■ Goal of the exercise: Wherever the word "header" appears in a line of the data, that line should be copied.

--- Records for the exercise Enclosed Below ---

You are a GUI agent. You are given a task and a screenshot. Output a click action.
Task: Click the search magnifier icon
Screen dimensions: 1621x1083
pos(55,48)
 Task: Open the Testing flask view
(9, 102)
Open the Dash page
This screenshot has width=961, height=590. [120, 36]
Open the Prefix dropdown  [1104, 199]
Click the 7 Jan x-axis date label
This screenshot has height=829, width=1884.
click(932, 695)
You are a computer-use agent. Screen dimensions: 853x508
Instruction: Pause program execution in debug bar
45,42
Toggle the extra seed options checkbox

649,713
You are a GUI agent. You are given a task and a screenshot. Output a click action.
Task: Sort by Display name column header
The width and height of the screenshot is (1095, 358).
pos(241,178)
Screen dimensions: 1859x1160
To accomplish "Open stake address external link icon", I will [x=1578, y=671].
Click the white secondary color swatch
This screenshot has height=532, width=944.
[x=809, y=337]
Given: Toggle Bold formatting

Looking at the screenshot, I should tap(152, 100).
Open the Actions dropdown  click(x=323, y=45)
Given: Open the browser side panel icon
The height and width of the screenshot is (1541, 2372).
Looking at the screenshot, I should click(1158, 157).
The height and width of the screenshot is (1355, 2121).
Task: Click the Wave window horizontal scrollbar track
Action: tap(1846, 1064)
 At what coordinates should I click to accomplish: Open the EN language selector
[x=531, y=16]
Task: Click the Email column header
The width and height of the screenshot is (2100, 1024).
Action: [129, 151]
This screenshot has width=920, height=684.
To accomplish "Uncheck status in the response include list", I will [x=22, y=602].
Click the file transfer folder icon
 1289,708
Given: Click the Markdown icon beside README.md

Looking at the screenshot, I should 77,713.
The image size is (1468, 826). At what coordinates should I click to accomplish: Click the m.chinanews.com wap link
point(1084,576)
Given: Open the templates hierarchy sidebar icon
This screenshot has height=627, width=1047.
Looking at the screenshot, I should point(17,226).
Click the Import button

--- End of Enclosed Records for the exercise ---

■ Written response:
Task: Sort by Display name column header
Task: Click the Email column header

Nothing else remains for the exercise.